Module

Data.CodePoint.Unicode

Package
purescript-unicode
Repository
purescript-contrib/purescript-unicode

#isAscii Source

isAscii :: CodePoint -> Boolean

Selects the first 128 characters of the Unicode character set, corresponding to the ASCII character set.

#isAsciiLower Source

isAsciiLower :: CodePoint -> Boolean

Selects ASCII lower-case letters, i.e. characters satisfying both isAscii and isLower.

#isAsciiUpper Source

isAsciiUpper :: CodePoint -> Boolean

Selects ASCII upper-case letters, i.e. characters satisfying both isAscii and isUpper.

#isLatin1 Source

isLatin1 :: CodePoint -> Boolean

Selects the first 256 characters of the Unicode character set, corresponding to the ISO 8859-1 (Latin-1) character set.

#isLower Source

isLower :: CodePoint -> Boolean

Selects lower-case alphabetic Unicode characters (letters).

#isUpper Source

isUpper :: CodePoint -> Boolean

Selects upper-case or title-case alphabetic Unicode characters (letters). Title case is used by a small number of letter ligatures like the single-character form of /Lj/.

#isAlpha Source

isAlpha :: CodePoint -> Boolean

Selects alphabetic Unicode characters (lower-case, upper-case and title-case letters, plus letters of caseless scripts and modifiers letters).

#isAlphaNum Source

isAlphaNum :: CodePoint -> Boolean

Selects alphabetic or numeric digit Unicode characters.

Note that numeric digits outside the ASCII range are selected by this function but not by isDigit. Such digits may be part of identifiers but are not used by the printer and reader to represent numbers.

#isLetter Source

isLetter :: CodePoint -> Boolean

Selects alphabetic Unicode characters (lower-case, upper-case and title-case letters, plus letters of caseless scripts and modifiers letters).

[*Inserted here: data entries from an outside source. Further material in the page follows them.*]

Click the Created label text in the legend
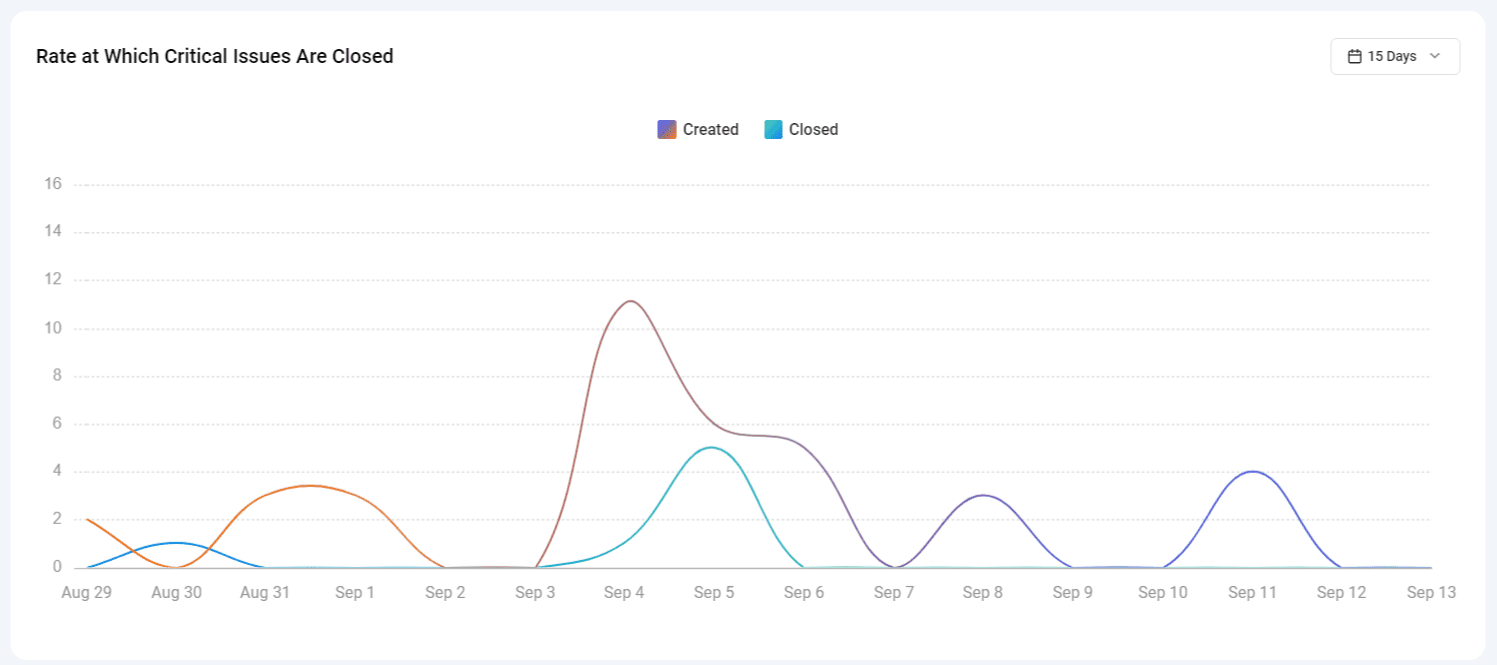This screenshot has width=1497, height=665. pyautogui.click(x=711, y=129)
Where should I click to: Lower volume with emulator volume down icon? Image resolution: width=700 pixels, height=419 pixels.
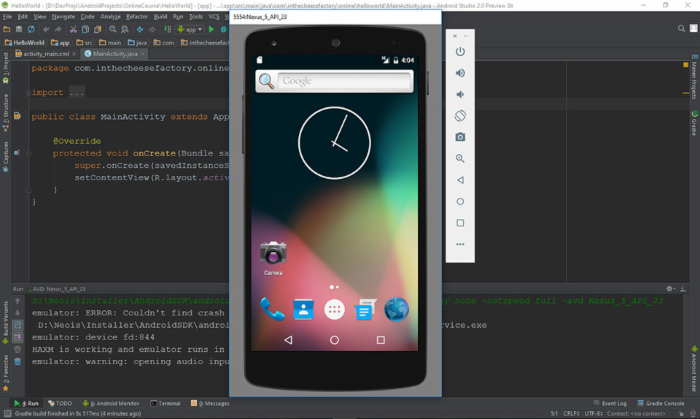click(460, 95)
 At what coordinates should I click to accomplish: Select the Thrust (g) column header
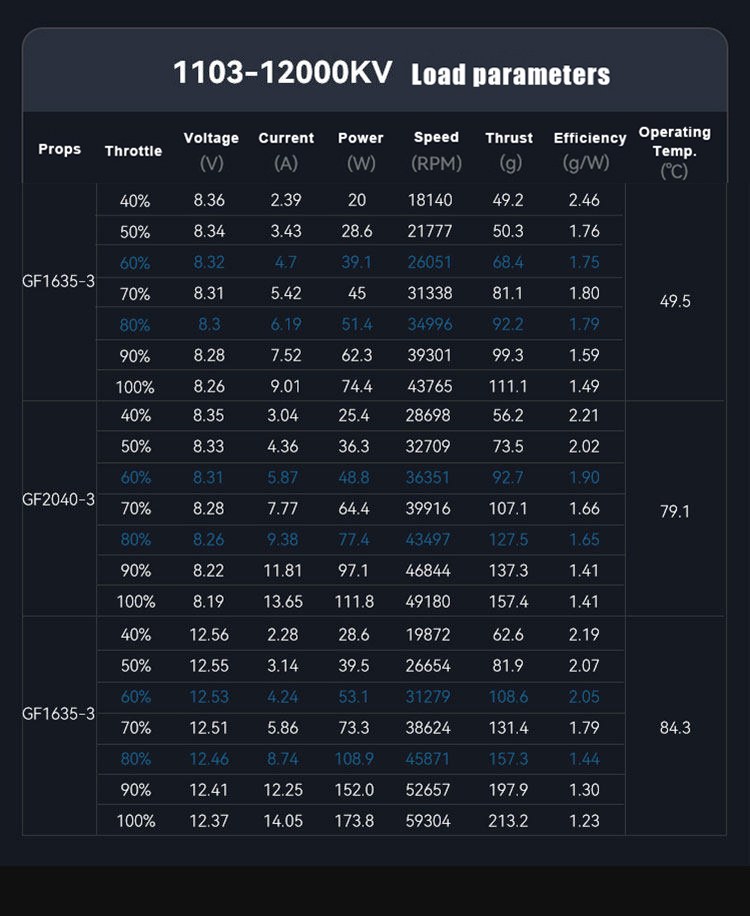(x=509, y=150)
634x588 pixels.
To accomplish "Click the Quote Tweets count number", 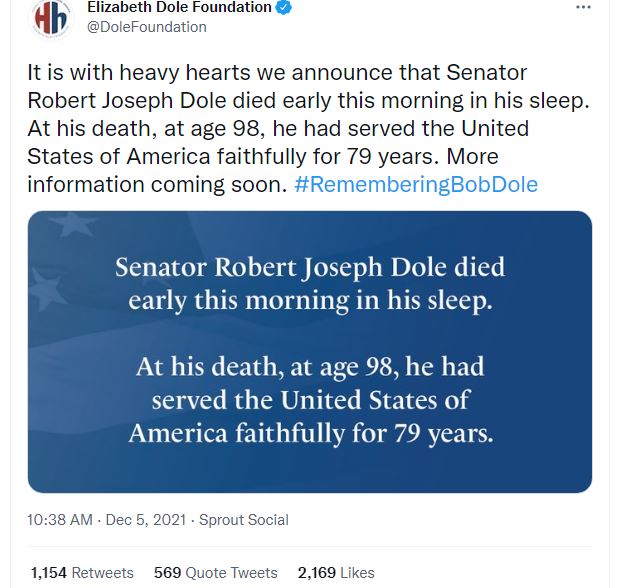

This function returns true if its argument has one of the following GeneralCategorys, or false otherwise:

  • UppercaseLetter
  • LowercaseLetter
  • TitlecaseLetter
  • ModifierLetter
  • OtherLetter

These classes are defined in the Unicode Character Database part of the Unicode standard. The same document defines what is and is not a "Letter".

Examples

Basic usage:

>>> isLetter (codePointFromChar 'a')
true
>>> isLetter (codePointFromChar 'A')
true
>>> isLetter (codePointFromChar '0')
false
>>> isLetter (codePointFromChar '%')
false
>>> isLetter (codePointFromChar '♥')
false
>>> isLetter (codePointFromChar '\x1F')
false

Ensure that 'isLetter' and 'isAlpha' are equivalent.

>>> chars = enumFromTo bottom top :: Array CodePoint
>>> letters = map isLetter chars
>>> alphas = map isAlpha chars
>>> letters == alphas
true

#isDigit Source

isDigit :: Warn (Text "\'isDigit\' is deprecated, use \'isDecDigit\', \'isHexDigit\', or \'isOctDigit\' instead") => CodePoint -> Boolean

#isDecDigit Source

isDecDigit :: CodePoint -> Boolean

Selects ASCII decimal digits, i.e. 0..9.

#isOctDigit Source

isOctDigit :: CodePoint -> Boolean

Selects ASCII octal digits, i.e. 0..7.

#isHexDigit Source

isHexDigit :: CodePoint -> Boolean

Selects ASCII hexadecimal digits, i.e. 0..9, A..F, a..f.

#isControl Source

isControl :: CodePoint -> Boolean

Selects control characters, which are the non-printing characters of the Latin-1 subset of Unicode.

#isPrint Source

isPrint :: CodePoint -> Boolean

Selects printable Unicode characters (letters, numbers, marks, punctuation, symbols and spaces).

#isSpace Source

isSpace :: CodePoint -> Boolean

Returns true for any Unicode space character, and the control characters \t, \n, \r, \f, \v.

isSpace includes non-breaking space.

#isSymbol Source

isSymbol :: CodePoint -> Boolean

Selects Unicode symbol characters, including mathematical and currency symbols.

This function returns true if its argument has one of the following GeneralCategorys, or false otherwise:

  • MathSymbol
  • CurrencySymbol
  • ModifierSymbol
  • OtherSymbol

These classes are defined in the Unicode Character Database, part of the Unicode standard. The same document defines what is and is not a "Symbol".

Examples

Basic usage:

>>> isSymbol (codePointFromChar 'a')
false
>>> isSymbol (codePointFromChar '6')
false
>>> isSymbol (codePointFromChar '=')
true

The definition of "math symbol" may be a little counter-intuitive depending on one's background:

>>> isSymbol (codePointFromChar '+')
true
>>> isSymbol (codePointFromChar '-')
false

#isSeparator Source

isSeparator :: CodePoint -> Boolean

Selects Unicode space and separator characters.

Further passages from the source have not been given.